Question

Tony's Coffee Shop makes a blend that is a mixture of two types of coffee. Type A coffee costs $4.60 Tony per pound, and type B coffee costs $5.70 per pound. This month, Tony made 140 pounds of the blend, for a total cost of $706.70 . How many pounds of type A coffee did he use?

Answer 1

@Hero can you help me out please

Answer 2

@Hero do know how to set the problem up? then I solve for the answer

Answer 3

You have to setup two equations, one for the total pounds of coffee, the other for the total cost of coffee per pound.

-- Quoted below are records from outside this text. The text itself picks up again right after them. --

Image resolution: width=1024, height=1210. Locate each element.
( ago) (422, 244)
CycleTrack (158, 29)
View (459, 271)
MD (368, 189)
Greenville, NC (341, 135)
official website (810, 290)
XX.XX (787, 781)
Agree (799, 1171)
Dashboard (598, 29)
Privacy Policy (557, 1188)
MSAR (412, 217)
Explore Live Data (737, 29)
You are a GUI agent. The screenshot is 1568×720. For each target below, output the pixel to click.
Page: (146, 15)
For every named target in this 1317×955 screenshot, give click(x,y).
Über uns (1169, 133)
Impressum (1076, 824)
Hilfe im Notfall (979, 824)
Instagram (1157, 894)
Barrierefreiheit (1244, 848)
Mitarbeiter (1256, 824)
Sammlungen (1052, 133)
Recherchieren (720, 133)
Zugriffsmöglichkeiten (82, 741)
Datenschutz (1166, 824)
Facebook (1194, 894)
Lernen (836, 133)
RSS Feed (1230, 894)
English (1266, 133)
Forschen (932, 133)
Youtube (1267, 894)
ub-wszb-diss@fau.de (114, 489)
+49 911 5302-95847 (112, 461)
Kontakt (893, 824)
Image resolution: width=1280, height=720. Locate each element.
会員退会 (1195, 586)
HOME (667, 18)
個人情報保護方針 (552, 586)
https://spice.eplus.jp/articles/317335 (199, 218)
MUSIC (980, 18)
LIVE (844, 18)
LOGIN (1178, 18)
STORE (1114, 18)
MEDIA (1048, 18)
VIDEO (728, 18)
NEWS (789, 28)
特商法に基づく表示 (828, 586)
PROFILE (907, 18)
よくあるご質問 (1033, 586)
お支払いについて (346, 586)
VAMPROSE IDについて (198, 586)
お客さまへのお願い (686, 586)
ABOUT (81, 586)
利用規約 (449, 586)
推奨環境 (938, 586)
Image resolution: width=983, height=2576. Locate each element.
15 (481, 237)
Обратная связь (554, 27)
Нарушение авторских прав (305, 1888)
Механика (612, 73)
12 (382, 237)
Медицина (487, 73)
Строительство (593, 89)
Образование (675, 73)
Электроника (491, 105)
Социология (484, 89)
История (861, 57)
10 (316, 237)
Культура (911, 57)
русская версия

Let A = Pounds of type A coffee
B = Pounds of type B coffee

Total Pounds of Coffee
A + B = 140

Total Cost of Coffee Per Pound
4.60A + 5.70B = 706.70

Answer 4

Ultimately, you have a system of equations that you'll need to solve:

A + B = 140
4.60A + 5.70B = 706.70

Answer 5

okay i'm lost explain it @Hero

Answer 6

Let's do it this way. I'll re-write the question. See if that helps.

Answer 7

Tony's Coffee Shop makes a blend that is a mixture of two types of coffee: Type A and Type B. Tony Blended both types together and made 140 pounds of coffee.

Type A coffee costs $4.60 Tony per pound, and type B coffee costs $5.70 per pound for a total cost of 706.70.

How many pounds of type A coffee did he use?

Answer 8

@hero I still don get

Answer 9

What about it are you confused about?

Answer 10

i'm asking can you put it in a equation for me then I slove for it @Hero

Answer 11

@kropot72

Answer 12

Here's the equation to solve. It's a system:

A + B = 140
4.60A + 5.70B = 706.70

Answer 13

What you have to do is use substitution to write it as a single equation. Notice that

A = 140 - B

Answer 14

Which means you can substitute the expression for A into the second equation to get:

4.60(140 - B) + 5.70B = 706.70

Answer 15

Now solve for B.

Answer 16

is it 57 @Hero

Answer 17

Remember, The goal is to find how many pounds of type A.

Answer 18

B = 57 is correct. Can you figure out the value of A?